With a Roth IRA, any withdrawals are considered first to be a return of contributions. For example, if you contributed $50,000 to an account that’s now worth $200,000, the first $50,000 you withdraw would be tax- and penalty-free, regardless of your age, Luscombe said. If you were under 59½, additional withdrawals could be subject to taxes and penalties.

With regular IRAs and 401(k)s, the tax treatment is different. Withdrawals are considered to be a proportionate return of your after-tax money, Luscombe said. If you contributed $50,000 after tax and then withdrew the same amount from an account now worth $200,000, only one quarter of the money would escape tax.

Q&A: Coronavirus aid law lets you more easily tap retirement savings. That doesn’t mean you should

Dear Liz: You recently mentioned that a person can withdraw money from their 401(k) and spread the taxes over three years. If 401(k) is paid back, they can amend their tax returns to get those taxes refunded. Because of some major home repairs, I asked our accountant about this before we proceeded. He said that he hasn’t read anything official about the above. Would you please provide where you obtained your information, so we can decide if that’s an avenue we can use?
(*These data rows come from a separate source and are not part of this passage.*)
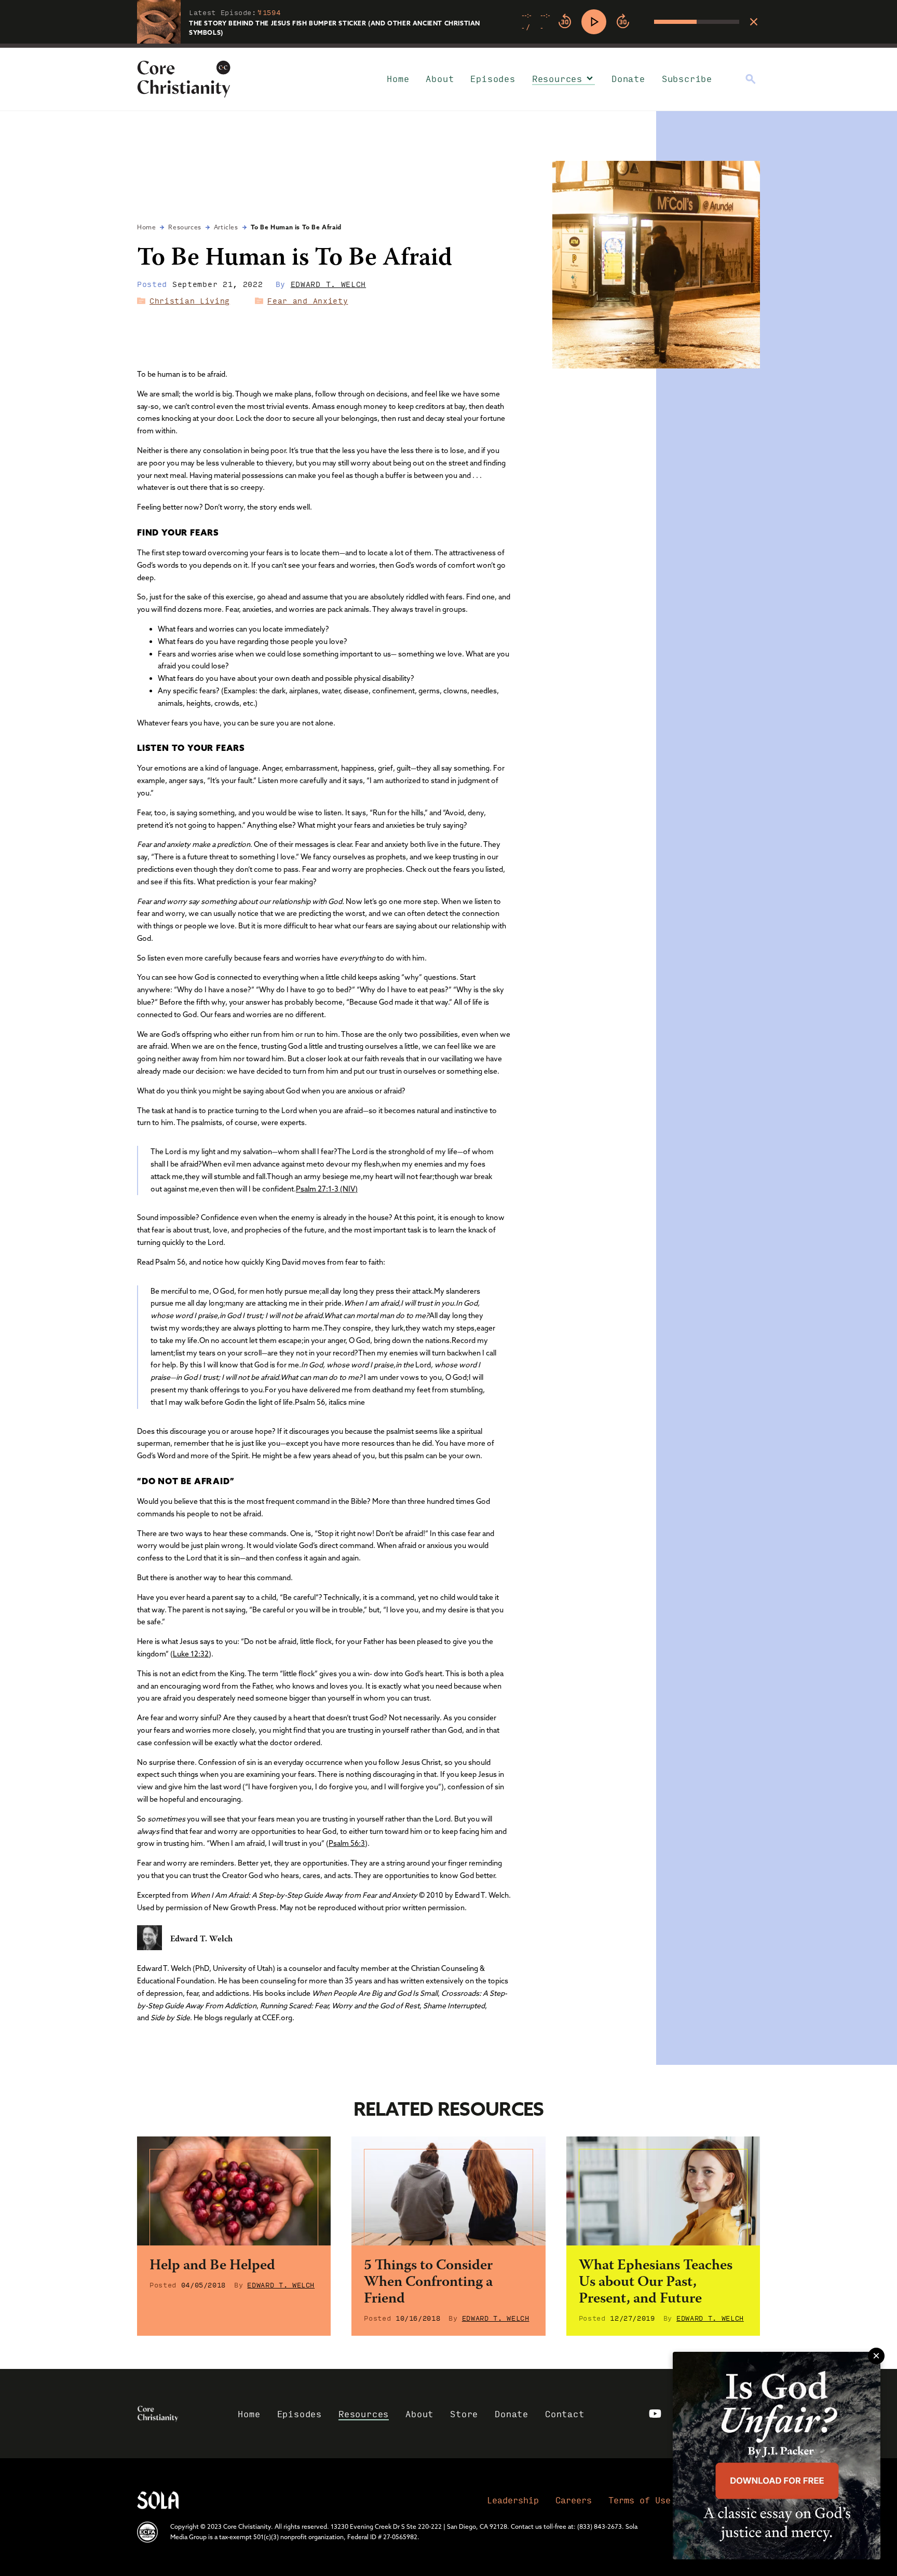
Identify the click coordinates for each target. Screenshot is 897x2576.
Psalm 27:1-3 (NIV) (327, 1189)
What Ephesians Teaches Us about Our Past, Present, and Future (655, 2283)
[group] (630, 21)
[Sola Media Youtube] (655, 2413)
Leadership (513, 2500)
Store (464, 2414)
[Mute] (646, 21)
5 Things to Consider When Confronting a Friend (428, 2283)
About (440, 79)
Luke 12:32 (191, 1654)
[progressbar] (448, 46)
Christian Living (190, 300)
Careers (573, 2500)
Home (398, 79)
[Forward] (622, 21)
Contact (565, 2414)
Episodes (492, 79)
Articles (226, 227)
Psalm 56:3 (347, 1843)
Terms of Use (639, 2500)
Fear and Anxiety (307, 300)
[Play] (593, 21)
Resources (557, 79)
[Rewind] (564, 21)
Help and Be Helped (212, 2266)
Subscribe (687, 79)
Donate (628, 79)
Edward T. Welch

Answer: It’s possible you had this conversation before March 27, when the Coronavirus Aid, Relief, and Economic Security (CARES) Act became law.

Otherwise, it’s kind of hard to imagine an accountant anywhere in the U.S. who hasn’t heard of the emergency relief package that created the stimulus checks being sent to most Americans, as well as the Paycheck Protection Program’s forgivable loans for businesses and the new coronavirus hardship withdrawal rules for 401(k)s and IRAs.

Those rules allow people who have been affected financially or physically by COVID-19, the disease caused by the novel coronavirus, to get emergency access to their retirement funds if their employers allow it.

Even if you do have access to such a withdrawal, you should consider other avenues first.

The income taxes on retirement plan withdrawals can be substantial, even when spread over three years. Perhaps more importantly, you probably would lose out on future tax-deferred returns that money could have earned because few people who make such withdrawals will be able to pay the money back.

A home equity loan or line of credit is typically a much better option for home repairs, if you can arrange it.

Q&A: Those IRS coronavirus-extended deadlines apply to more than just taxes

Dear Liz: Now that we’re not required to file our taxes until July 15 this year, has anything been said about pushing back the 2019 contribution deadline for IRAs and Roth IRAs?

Answer: The IRS recently confirmed that the deadline for making contributions to IRAs has also been extended to July 15. The deadlines were pushed back from April 15 because of stay-at-home orders and other disruptions stemming from the coronavirus outbreak.

You can contribute up to $6,000 to IRAs for 2019 if you’re under 50, or $7,000 if you’re 50 or older. The limits are the same for 2020.

You didn’t ask, but the deadline for contributing to a health savings account also has been extended.

HSAs allow people with qualifying high-deductible health insurance plans to put away money that can be used tax-free for eligible medical expenses. The maximum amount individuals can contribute to an HSA is $3,500 for individual coverage and $7,000 for family coverage. The “catch up” provision for people 55 and older allows an additional $1,000 contribution.